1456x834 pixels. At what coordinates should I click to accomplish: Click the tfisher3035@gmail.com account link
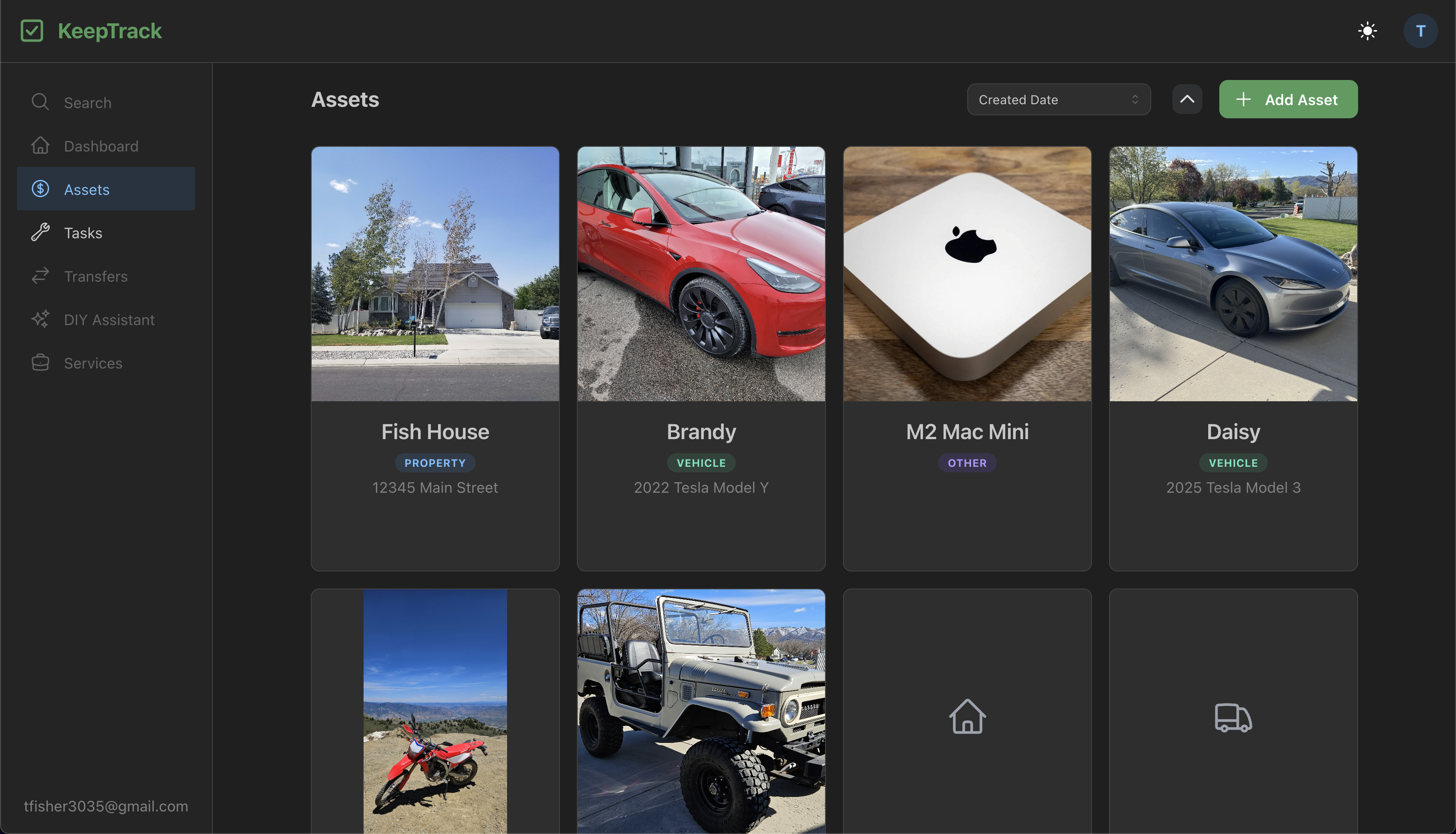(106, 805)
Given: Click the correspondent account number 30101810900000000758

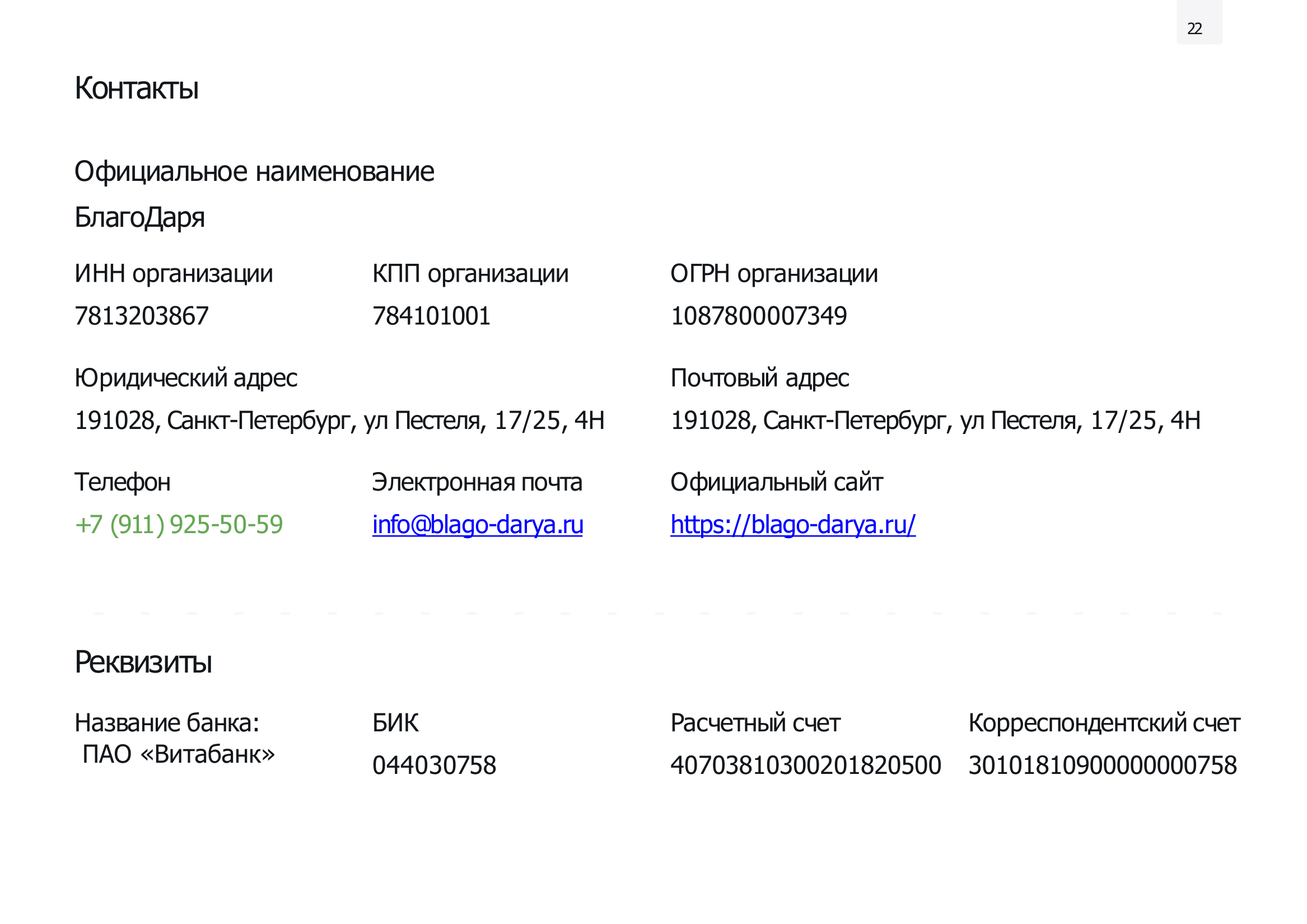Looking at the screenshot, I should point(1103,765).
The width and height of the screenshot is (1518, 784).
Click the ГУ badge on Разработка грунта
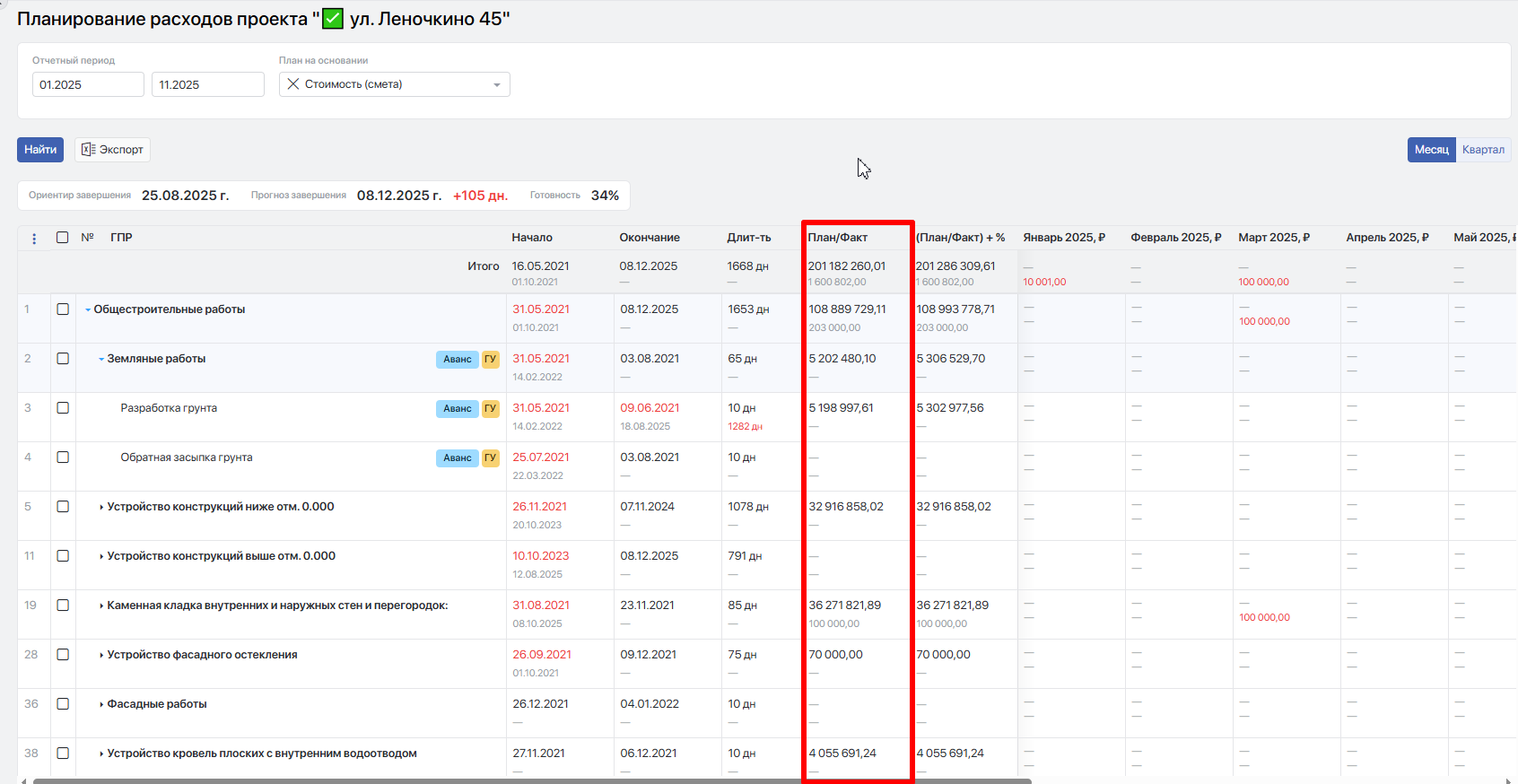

====

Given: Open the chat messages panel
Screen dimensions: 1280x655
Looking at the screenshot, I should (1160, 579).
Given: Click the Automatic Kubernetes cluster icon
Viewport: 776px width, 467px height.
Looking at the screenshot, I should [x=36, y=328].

====

▶ **PROBLEM REQUIREMENTS**
Quote the records word for word, starting with the line that contains "1456x834 pixels. At" and going on through the line that contains "Click the ГУ badge on Разработка грунта". Leave the pictures out of your answer.

▶ **EXERCISE RESULT**
1456x834 pixels. At what coordinates should I click to accomplish: Click the tfisher3035@gmail.com account link
(106, 805)
Given: Click the correspondent account number 30101810900000000758

Looking at the screenshot, I should point(1103,765).
The width and height of the screenshot is (1518, 784).
Click the ГУ badge on Разработка грунта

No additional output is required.